PGR timorense denuncia falta de fiscalização a instituições de acolhimento de menores

por Guilherme Rego

As instituições privadas de acolhimento de crianças vítimas de maus tratos, abusos ou abandono em Timor-Leste funcionam na quase total ausência de fiscalização, com potenciais riscos de “vulnerabilidades incontroláveis” para os menores, segundo o Ministério Público.

“Não é concebível que instituições privadas de acolhimento de crianças possam funcionar sem o licenciamento ou prévia autorização do departamento governamental que tutela a área de proteção social, o Ministério da Solidariedade Social (…), nem é admissível que o funcionamento dessas instituições privadas se processe à revelia dos organismos públicos com competência em matéria de proteção das crianças”, considera a Procuradoria-Geral da República (PGR), num livro que acaba de ser publicado.

A opinião está expressa no livro “O Ministério Público e a proteção da família e dos menores no contexto timorense”, que foi lançado na passada sexta-feira em Díli, por ocasião do 20º aniversário do Ministério Público (MP).

O texto nota que em Timor-Leste não há “instituições públicas de acolhimento de crianças vítimas de maus tratos, abusos, exploração ou abandono ou, por outros motivos, privadas de cuidados parentais”.

Um “vazio” que “tem sido ocupado por instituições privadas de solidariedade social, comummente designadas de ‘casas abrigo'”, e que apesar de serem exemplo da solidariedade da comunidade, “não deve[m] fazer esquecer a responsabilidade que cabe ao Estado e aos organismos públicos”.

Notando que “raros são os casos de casas abrigo que obtiveram o estatuto jurídico de utilidade social”, a PGR considera que a institucionalização de crianças “não deve ser vista segundo uma lógica meramente assistencialista”, apontando os riscos de o processo de proteção não ser devidamente acompanhado.

“A institucionalização de crianças, desenquadrada da lógica de cuidados e dos critérios exigidos por lei, pode ensejar vulnerabilidades incontroláveis e consequências nefastas para a vida das crianças”, sustenta o MP.

Situações em que podem ocorrer “dramas humanos inimagináveis”, alerta o MP, lembrando a possibilidade de, “sob a aparência de atitudes altruísticas”, poderem estar “propósitos profundamente egoísticos ou mesmo criminosos”.

“Tudo isto é indicativo de uma ampla e intolerável omissão do Estado, quando é certo que a constituição lhe impôs o indeclinável dever de proteger as crianças onde a proteção familiar deixa de ser efetiva”, considera.

“Um sistema de proteção não se concebe sem estruturas de apoio, sem equipamentos sociais e sem recursos humanos especializados. E este é um compromisso que o Estado deve cumprir no limite dos recursos disponíveis”, enfatiza.

━━━━━━━━━━━━━━━━

**O que se pede**
Na notícia sobre a fiscalização das casas abrigo em Timor-Leste, por favor, indique tudo aquilo sem o qual, segundo o Ministério Público, não se concebe um sistema de proteção. O material apresentado a seguir é dispensável.

**Excerto de dados**

━━━━━━━━━━━━━━━━

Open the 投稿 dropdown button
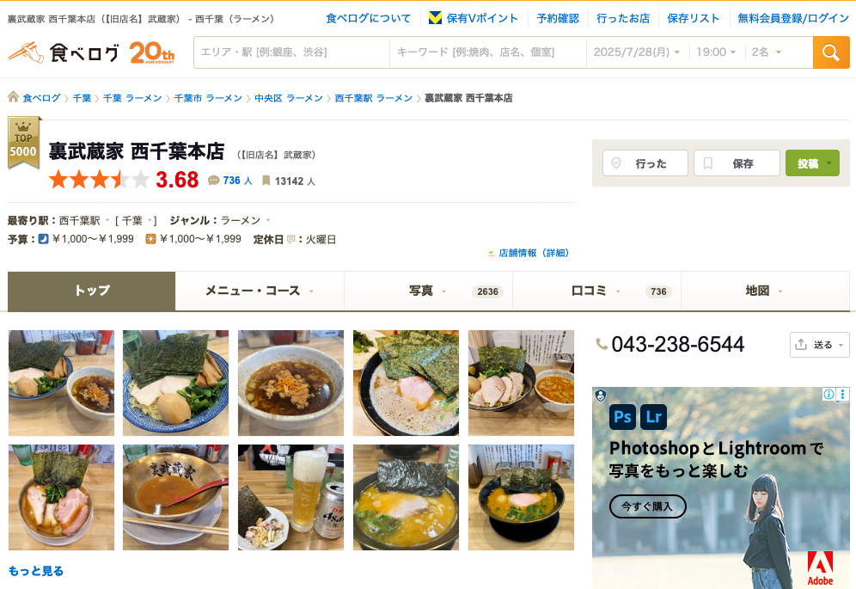click(x=812, y=163)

━━━━━━━━━━━━━━━━

**Resultado**
- Estruturas de apoio
- Equipamentos sociais
- Recursos humanos especializados